ROLLER-COASTER PRICE TREND

HOT investment tip: Don't discard this newspaper.

In the past seven months, the value of this and other newsprint has surged sevenfold.

Indeed, by selling recycled newspapers, green activists can reap greenbacks as never before. Today, the chore of recycling is not only environmentally correct, but also remarkably profitable.

The price that mills pay for old newspapers has skyrocketed from less than $10 a ton to $78 a ton since last spring. Similarly, the price of used corrugated cardboard boxes has leapt from $25 a ton to $92 a ton in the same period. ``It's been a crazy market,'' says Kathleen Meade, spokeswoman for the National Recycling Coalition in Washington.

The high price is a fillip for conservationists' efforts to avert the felling of trees and other environmental harm from the papermaking industry, recycling anlaysts and executives say.

``It's actually brought a resurgence of the paper drive'' at the local level, Ms. Meade says. Some people are hawking newsprint to paper brokers directly.

``It seems like everyone in the world wants to be selling their papers,'' says Jane Erkenswick, a co-owner of Recycling Services Inc. in Chicago. She says individuals have called to hustle as little as 100 pounds of old newspapers. (Her company offers 1 cent per pound.)

The price surge could help erase concerns about the long-term profitability of newspaper recycling. ``For recycling to remain viable and sustainable over the long term, there's got to be some sound economic justification, and I think higher prices will help to provide that,'' says Dan Kemna, recycling manager at Waste Management Inc., a unit of WMX Technologies Inc. in Oak Brook, Ill.

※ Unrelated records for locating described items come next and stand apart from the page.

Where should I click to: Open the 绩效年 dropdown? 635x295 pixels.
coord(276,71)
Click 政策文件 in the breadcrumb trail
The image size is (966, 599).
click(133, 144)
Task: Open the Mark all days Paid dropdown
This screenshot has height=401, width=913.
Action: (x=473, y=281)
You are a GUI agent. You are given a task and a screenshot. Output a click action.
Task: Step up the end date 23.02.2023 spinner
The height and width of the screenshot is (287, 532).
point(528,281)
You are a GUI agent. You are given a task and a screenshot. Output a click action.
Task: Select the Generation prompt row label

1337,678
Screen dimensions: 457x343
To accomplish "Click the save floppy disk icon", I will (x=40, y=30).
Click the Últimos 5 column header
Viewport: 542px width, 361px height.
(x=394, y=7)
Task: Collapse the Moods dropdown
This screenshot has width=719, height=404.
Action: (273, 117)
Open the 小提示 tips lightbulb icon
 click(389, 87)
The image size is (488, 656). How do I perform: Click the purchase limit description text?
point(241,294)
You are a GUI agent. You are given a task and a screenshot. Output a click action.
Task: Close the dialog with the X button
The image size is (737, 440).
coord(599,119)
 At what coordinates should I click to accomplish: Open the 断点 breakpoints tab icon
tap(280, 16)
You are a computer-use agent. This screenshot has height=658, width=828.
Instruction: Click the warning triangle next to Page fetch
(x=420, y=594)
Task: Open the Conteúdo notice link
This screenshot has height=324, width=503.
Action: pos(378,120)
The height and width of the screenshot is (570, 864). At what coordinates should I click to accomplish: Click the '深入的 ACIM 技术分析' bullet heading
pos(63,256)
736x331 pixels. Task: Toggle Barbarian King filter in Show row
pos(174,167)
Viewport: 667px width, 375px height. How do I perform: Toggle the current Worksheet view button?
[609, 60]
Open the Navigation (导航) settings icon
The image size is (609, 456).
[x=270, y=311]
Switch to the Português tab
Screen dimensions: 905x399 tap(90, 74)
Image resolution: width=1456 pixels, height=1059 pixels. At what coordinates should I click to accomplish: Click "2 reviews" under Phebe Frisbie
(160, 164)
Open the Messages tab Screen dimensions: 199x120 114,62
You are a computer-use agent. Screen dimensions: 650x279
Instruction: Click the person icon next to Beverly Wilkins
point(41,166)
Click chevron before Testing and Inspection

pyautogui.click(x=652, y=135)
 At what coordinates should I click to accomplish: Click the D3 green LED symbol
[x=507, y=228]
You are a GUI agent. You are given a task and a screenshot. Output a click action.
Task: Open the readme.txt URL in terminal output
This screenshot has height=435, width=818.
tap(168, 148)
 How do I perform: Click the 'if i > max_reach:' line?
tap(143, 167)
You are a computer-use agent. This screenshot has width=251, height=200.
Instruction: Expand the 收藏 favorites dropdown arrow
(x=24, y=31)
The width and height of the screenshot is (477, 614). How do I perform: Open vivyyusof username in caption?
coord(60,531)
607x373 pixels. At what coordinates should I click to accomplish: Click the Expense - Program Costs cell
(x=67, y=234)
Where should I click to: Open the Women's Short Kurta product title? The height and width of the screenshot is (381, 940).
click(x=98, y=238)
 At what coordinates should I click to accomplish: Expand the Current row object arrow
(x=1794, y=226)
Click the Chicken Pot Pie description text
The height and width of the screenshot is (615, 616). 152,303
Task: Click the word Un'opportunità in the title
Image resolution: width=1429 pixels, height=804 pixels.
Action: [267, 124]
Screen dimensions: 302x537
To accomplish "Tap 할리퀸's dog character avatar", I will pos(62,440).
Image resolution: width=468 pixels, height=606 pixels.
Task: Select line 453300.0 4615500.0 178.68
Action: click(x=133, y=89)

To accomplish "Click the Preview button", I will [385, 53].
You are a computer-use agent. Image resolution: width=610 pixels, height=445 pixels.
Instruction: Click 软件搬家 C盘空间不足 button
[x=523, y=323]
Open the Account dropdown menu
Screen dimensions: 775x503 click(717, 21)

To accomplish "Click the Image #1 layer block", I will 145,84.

Still, newspaper hoarders should pursue a sell, not a hold, strategy. Mammon and Mother Nature - profit and environmental activism - might not stay in step indefinitely. Short term, the price of old newspapers might rise slightly. But the market for used paper is notoriously volatile, and prices will likely decline, industry executives say.

Indeed, the price surge ``was an aberration - a lot of things had to line up for it to happen,'' Mr. Kemna says.

Early this year, for a number of reasons, United States paper mills were short of recycled cardboard and newspaper.

The harsh winter slowed rail and other transport, and a sudden surge in demand for used corrugated cardboard from a reviving Japanese economy, and East Asian countries, further reduced used cardboard supplies.

Many US mills had severely cut back on inventory in an effort to promote efficiency and cope with the slack demand during the recent recession. Unable to acquire enough cardboard, mills used old newspapers as a substitute.

Meanwhile, a rise in the price of wood chips - the raw material for paper and cardboard - nudged up the price of most recycled fiber. Also, the resurgent domestic economy spurred demand for all paper, a business closely tied to economic cycles.

Finally, the demand for recycled cardboard and newspaper has increased dramatically because of the construction of new mills designed to meet government mandates requiring that a high percentage of each mill's paper output include recycled fiber products. The number of recycled newsprint mills has jumped from six to more than 20 since 1988, Meade says.

Environmentalists do not want the price of recycled fiber to go too high. If current price trends continue, the cost of making paper from recycled fiber could exceed the cost of making it from wood chips. Consequently, the paper industry would look to forests rather than curbsides for its raw material.

In an effort to ease trading and smooth out the roller-coaster price trend, the National Recycling Coalition and the Chicago Board of Trade are considering opening a cash exchange in the material. The exchange would help reduce price uncertainties by centralizing the market, or bringing buyers and sellers together in one place, Meade says.